YOUR INSTRUCTIONS
Beneath this line are the data; copy exactly the part of them that opens with the line containing "Cách phối màu" and closes with the line containing "[Follow on Twitter] (264, 2539)", and only that part.

[Records from a data source]
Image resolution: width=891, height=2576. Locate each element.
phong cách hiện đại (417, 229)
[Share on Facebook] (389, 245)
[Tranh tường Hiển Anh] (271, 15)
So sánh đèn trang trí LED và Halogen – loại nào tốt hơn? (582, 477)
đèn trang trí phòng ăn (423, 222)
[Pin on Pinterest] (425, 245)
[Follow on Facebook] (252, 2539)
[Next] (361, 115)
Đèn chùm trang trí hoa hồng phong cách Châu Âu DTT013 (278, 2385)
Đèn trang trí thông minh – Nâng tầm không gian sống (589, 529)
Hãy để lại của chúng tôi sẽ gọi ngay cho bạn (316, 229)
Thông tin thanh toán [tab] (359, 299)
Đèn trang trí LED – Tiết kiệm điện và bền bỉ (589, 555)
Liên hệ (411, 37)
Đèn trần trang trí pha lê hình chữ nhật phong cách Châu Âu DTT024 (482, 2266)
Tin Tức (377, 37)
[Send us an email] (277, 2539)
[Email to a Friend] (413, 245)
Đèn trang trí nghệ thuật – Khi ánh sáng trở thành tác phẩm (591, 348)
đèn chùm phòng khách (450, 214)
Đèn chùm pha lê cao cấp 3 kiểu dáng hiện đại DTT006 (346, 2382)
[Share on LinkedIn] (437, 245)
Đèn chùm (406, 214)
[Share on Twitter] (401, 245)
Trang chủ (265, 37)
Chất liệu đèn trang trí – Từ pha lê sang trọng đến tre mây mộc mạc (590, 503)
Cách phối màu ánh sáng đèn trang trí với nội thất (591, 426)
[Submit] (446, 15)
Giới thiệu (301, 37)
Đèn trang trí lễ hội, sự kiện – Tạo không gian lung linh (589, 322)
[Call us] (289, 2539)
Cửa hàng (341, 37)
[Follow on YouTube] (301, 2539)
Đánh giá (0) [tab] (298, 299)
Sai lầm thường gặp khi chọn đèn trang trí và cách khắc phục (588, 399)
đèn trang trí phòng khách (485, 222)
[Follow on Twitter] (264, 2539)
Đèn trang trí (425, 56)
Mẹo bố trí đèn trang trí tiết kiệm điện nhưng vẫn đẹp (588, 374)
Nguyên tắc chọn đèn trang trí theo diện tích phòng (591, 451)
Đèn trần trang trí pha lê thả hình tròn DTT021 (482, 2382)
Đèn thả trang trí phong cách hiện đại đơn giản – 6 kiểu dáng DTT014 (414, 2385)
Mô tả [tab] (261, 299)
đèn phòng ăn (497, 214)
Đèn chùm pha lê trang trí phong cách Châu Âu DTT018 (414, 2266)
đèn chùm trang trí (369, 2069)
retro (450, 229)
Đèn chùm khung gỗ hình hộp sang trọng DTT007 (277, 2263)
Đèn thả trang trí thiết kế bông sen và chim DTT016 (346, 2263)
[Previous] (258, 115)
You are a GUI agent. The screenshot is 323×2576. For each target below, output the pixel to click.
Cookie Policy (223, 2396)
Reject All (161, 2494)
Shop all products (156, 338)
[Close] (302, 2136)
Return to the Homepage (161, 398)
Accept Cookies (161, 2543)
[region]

OUTPUT FOR THIS EXERCISE
Cách phối màu ánh sáng đèn trang trí với nội thất (591, 426)
[Submit] (446, 15)
Giới thiệu (301, 37)
Đèn trang trí lễ hội, sự kiện – Tạo không gian lung linh (589, 322)
[Call us] (289, 2539)
Cửa hàng (341, 37)
[Follow on YouTube] (301, 2539)
Đánh giá (0) [tab] (298, 299)
Sai lầm thường gặp khi chọn đèn trang trí và cách khắc phục (588, 399)
đèn trang trí phòng khách (485, 222)
[Follow on Twitter] (264, 2539)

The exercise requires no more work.